В конце года репетиции спектакля вошли в решающую стадию. А правки приходилось вносить даже накануне премьеры. Об этом свидетельствуют его дневниковые записи:

17 декабря 1951: «К часу отправился смотреть репетицию в райкинской труппе. Привело это к тому, что меня попросили переписать две сцены. Ночью пришли ко мне Райкин и Акимов. Обсуждали, что делать. Что переделывать. Сидели до трех. А я не спал ночь до этого. Уснул в пятом часу. Встали в десятом… В три часа пришли Акимов и Райкин, и я сдал им половину переделок. Вечером сделал вторую половину. Сегодня в одиннадцать пошел сдавать в театр. Часть переделок взяли, часть пришлось доделать тут же на месте… Я с тоской почувствовал, что меня засасывает опять театральная трясина. Сначала хотел плюнуть и уйти. Но потом доделал. А тем временем Акимов ставил «Кафе». Переделки труппе понравились…».

28 декабря: «Надо было сдать Райкину последние поправки и посмотреть последнюю репетицию. Точнее — генеральную… Вечером ко мне приходит Райкин. Точнее — ночью. Кончаю эту работу сегодня около двух. В театре застаю обычную картину первой генеральной репетиции. Акимов — свирепствует. Райкин — тоже. Смотрю репетицию и не могу понять, хороша она или плоха…».

Казалось бы, конец переделкам, можно уже подумать о чем-то другом…

Но на следующий день «в час позвонил Райкин». На этот раз «Министерство иностранных дел и Главлит внесли в обозрение ряд поправок. В четыре часа он придет ко мне. Работать. Сейчас без четверти четыре. Настроение отвратительное. Весь этот год прошел у меня в поправках и переделках. И при этом нет у меня уверенности, что я прав. Переделывать то, в чем я уверен, я бы не стал».

24 января пятьдесят уже второго года, наконец, состоялся просмотр для «пап и мам».

25 января: «Я привык отвечать за то, что делаю, один. А этот результат коллективный и вместе с тем принудительной работы считал как бы общим. Но с некоторым удивлением убедился, что я работал не напрасно. Но главным героем был Акимов. Его упорство противостояло стихии эстрады, и он победил. Появилось подобие спектакля, и неожиданно большой успех. Присутствовало московское начальство… и предъявили нам большое количество претензий. Но к счастью, небольших. (А как же иначе! — Е. Б.). Тем не менее, я написал две интермедии. Точнее — одну написал между заседанием и репетицией, другую придумал совместно с Гузыниным и Райкиным уже в театре…».

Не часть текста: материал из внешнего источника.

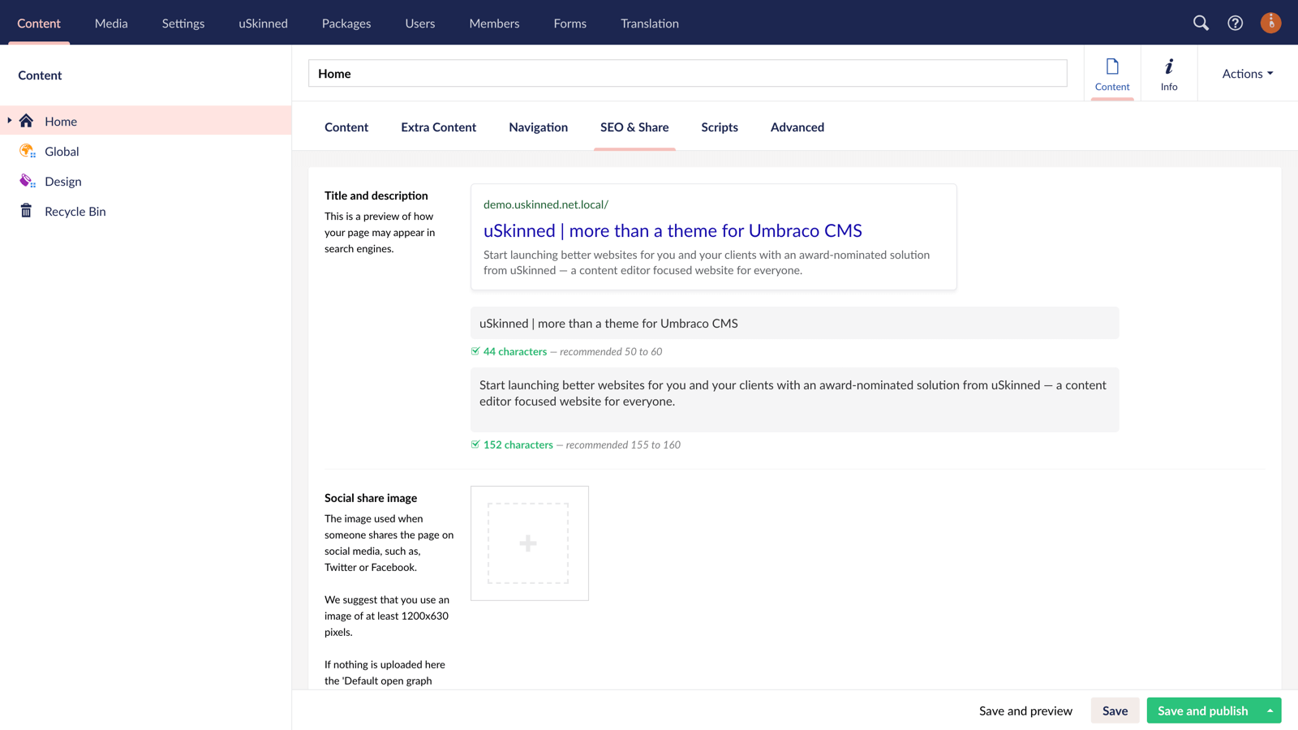Click the user avatar icon top right
1298x730 pixels.
tap(1270, 23)
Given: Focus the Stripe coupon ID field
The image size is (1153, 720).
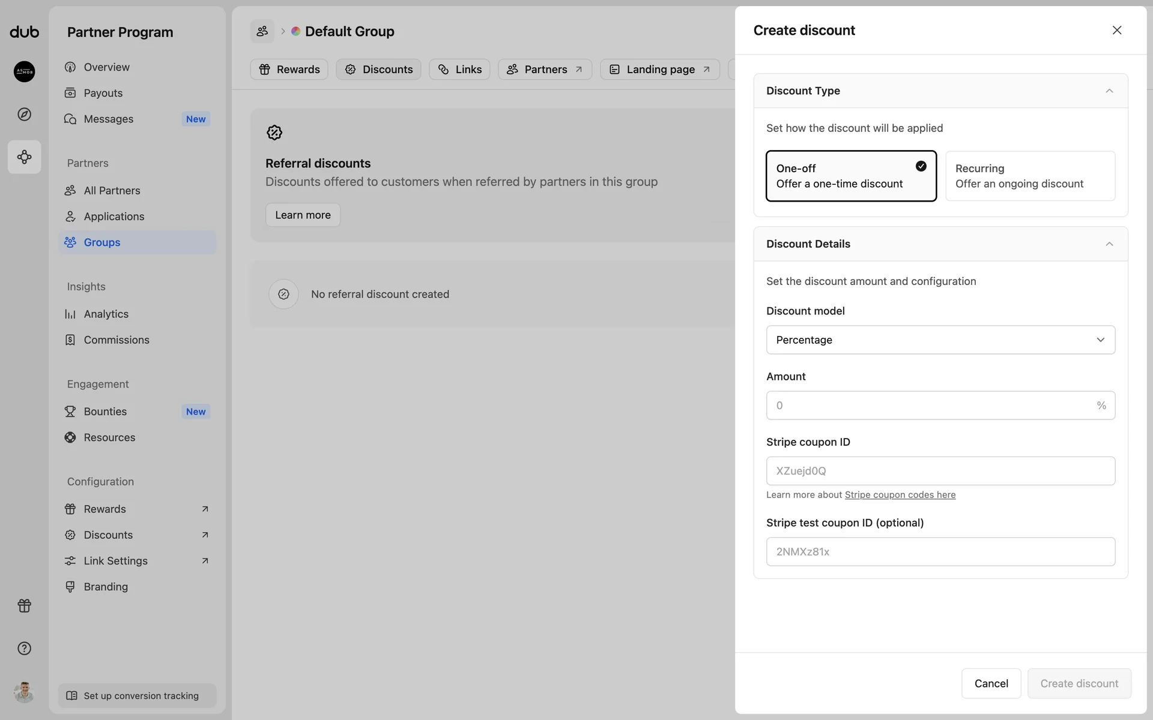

И на следующий день — уже совсем в другом настроении: «Я так давно не работал напряженно, внося последние поправки в пьесу уже на ходу, что испытываю наслаждение. Чувствую, что живу. Акимов днём успел внести все поправки… Вечером ещё одна репетиция. Завтра в двенадцать — генеральная…».

И как последний аккорд:

«30 января. …Вчера спектакль шел первый раз для так называемого кассового зрителя. Играли артисты без подъема, как всегда после ответственных и напряженных генеральных репетиций со зрителями. Ошибались… Но тем не менее, успех был, и я в третий раз выходил кланяться с Гузыниным. (Третий раз за эти дни). Но это все не для меня. Я не привык так мало отвечать за то, что делается на сцене. Все слеплено из кусков. Вот кусок мой. А вот Гузынина. А вот Райкина. А вот всей труппы. И все-таки я доволен. Я все-таки полноценный участник того, что произошло. И лучше такое участие, чем тишина, в которую я был погружен в последнее время. Это жизнь. На просмотрах (особенно на втором) было то драгоценное ощущение успеха, которое так редко переживаешь. Но больше для эстрады работать я не намерен…».

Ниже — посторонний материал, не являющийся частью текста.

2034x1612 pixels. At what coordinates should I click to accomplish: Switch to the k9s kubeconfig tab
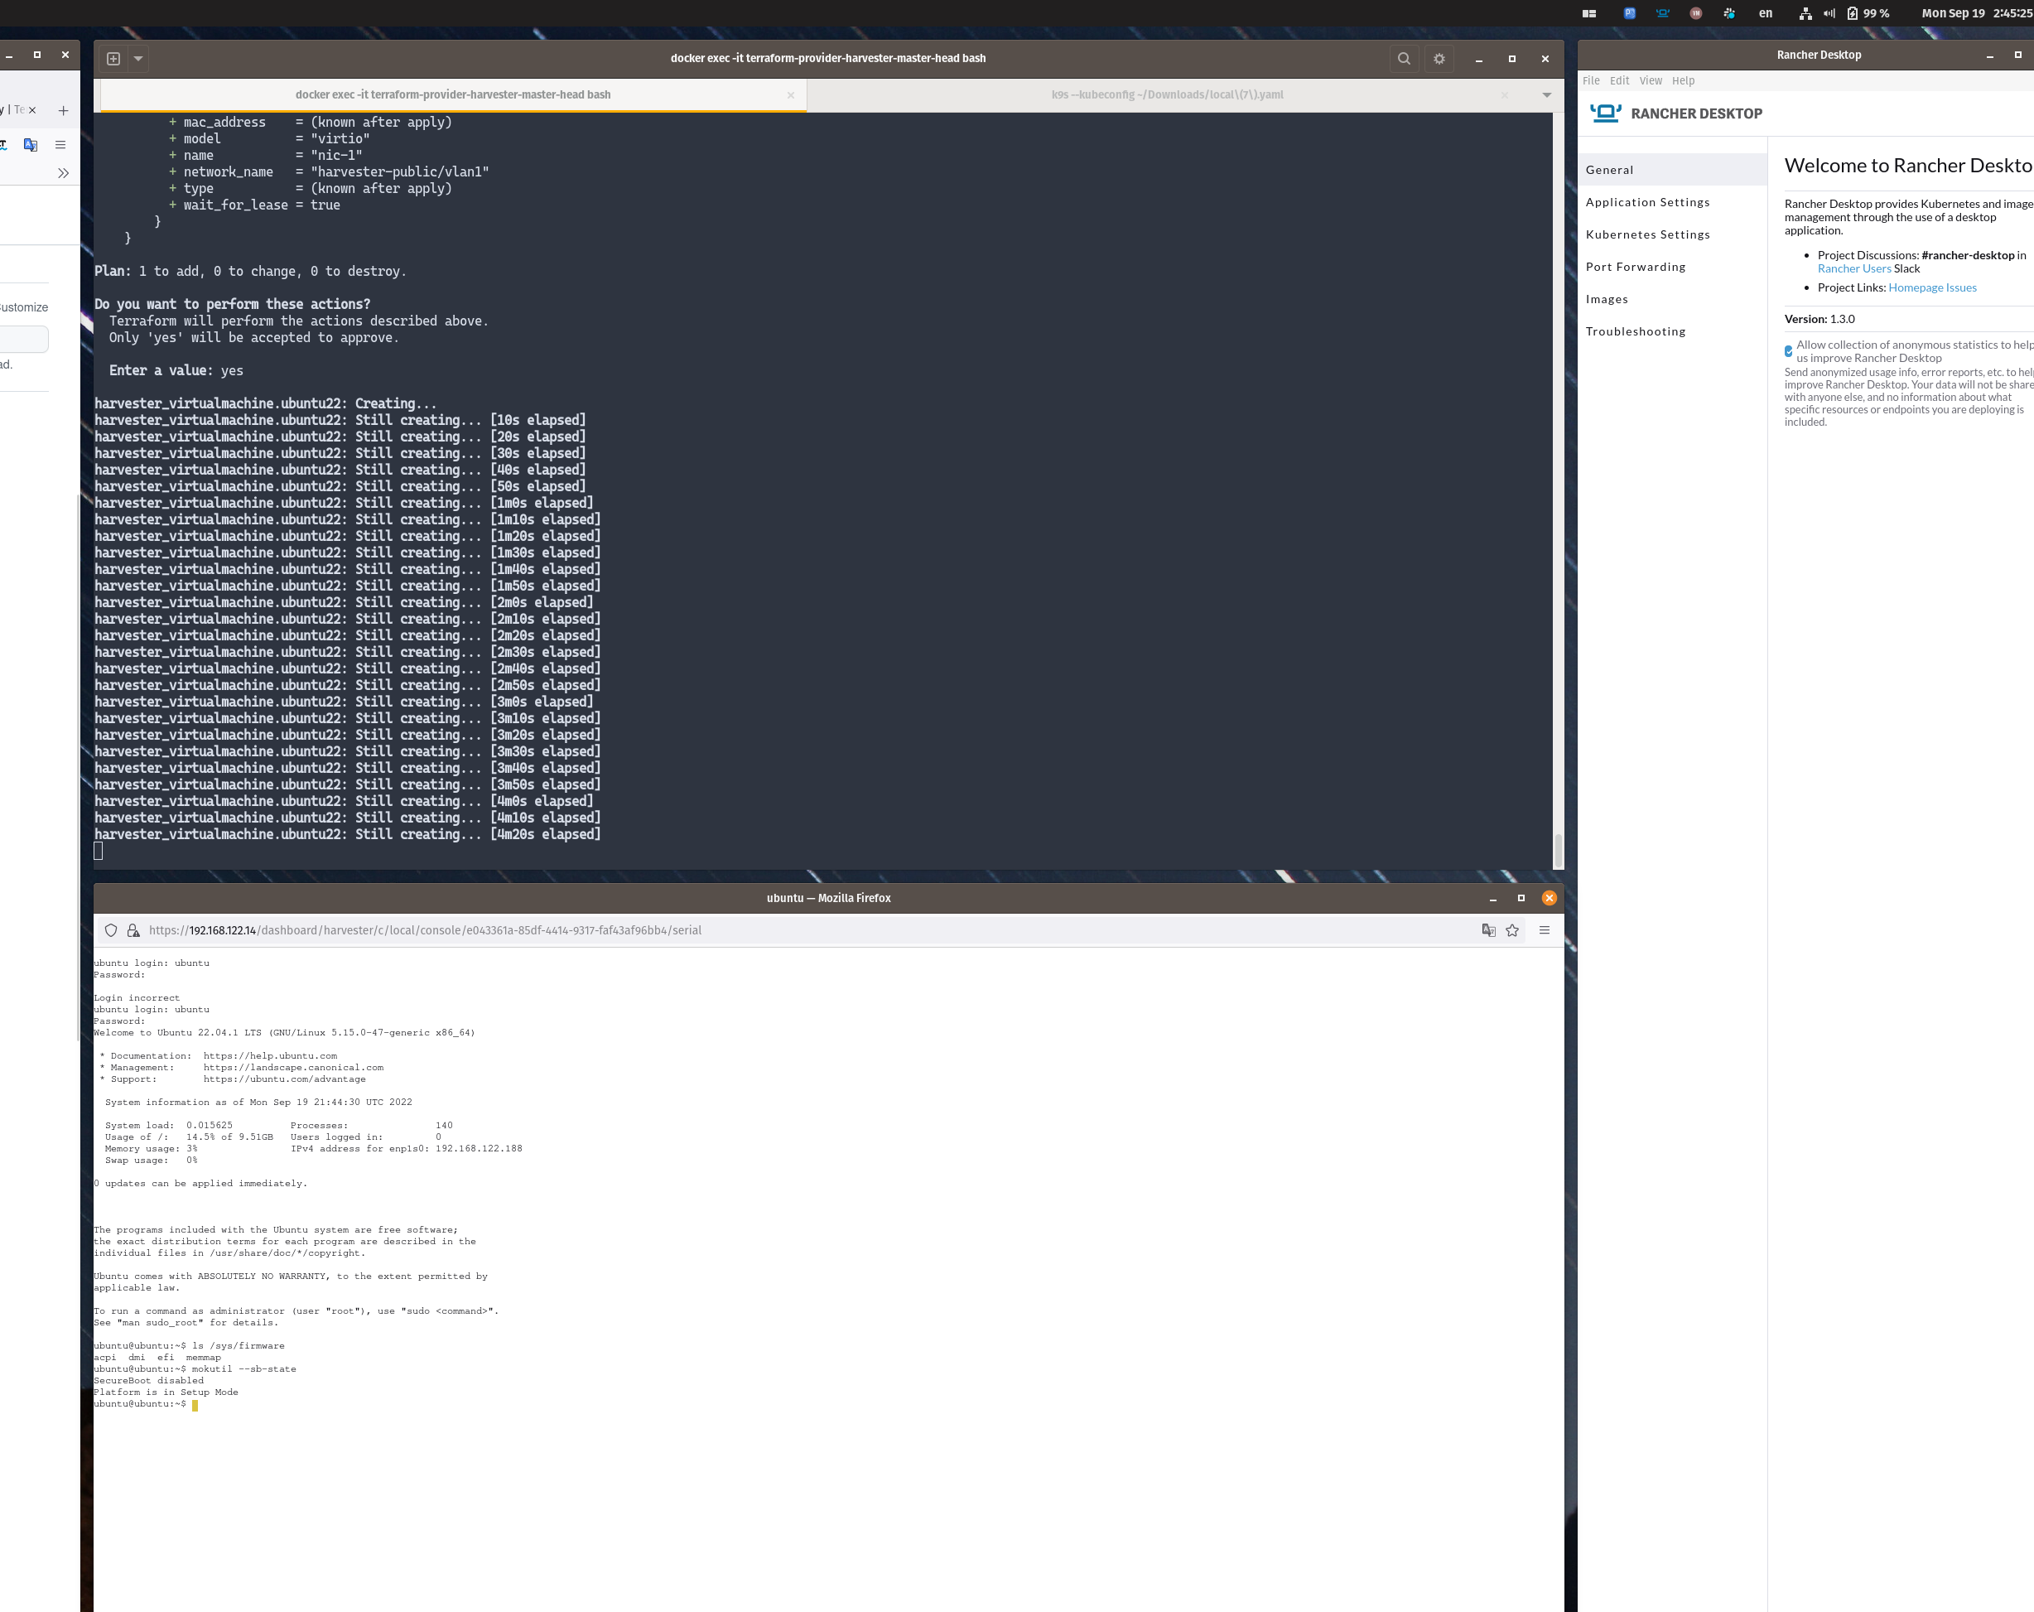click(1168, 94)
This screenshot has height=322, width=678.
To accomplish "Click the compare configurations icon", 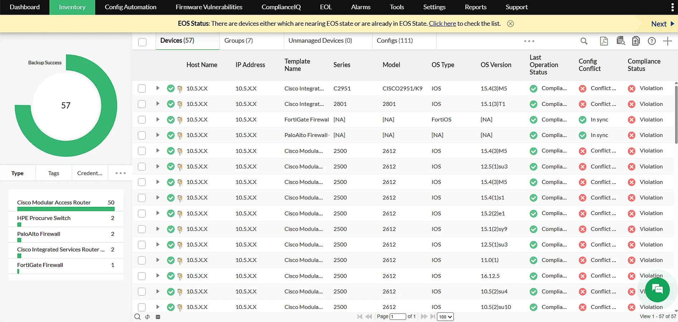I will pos(636,41).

Помимо Райкина (Пьер Жильбер), в спектакле были заняты Р. Рома (Мари), О. Малоземова (хозяйка кафе артистов), К. Озеров (секретарь директора мюзик-холла) и др.

И вот спектакль привезли в Москву, и получили щелчок по носу. «Тема борьбы за мир — высокая и священная для народов мира — оказалась во многом разменянной на полушки трюкачества, — писал Ю. Дмитриев в «Советском искусстве». — Прежде всего в этом виноваты авторы пьесы — К. Гузынин и Е. Шварц. Их произведение писалось только с той целью, чтобы дать А. Райкину возможность выявить все его таланты…» (1952. 9 июля). Ну, и что ж тут плохого?

Переезд в Ленинград

А в жизни Евгения Львовича назревало одно счастливое событие. Зять переводился в Ленинград, а с ним, естественно, готовились к переезду и Наташа с внуком.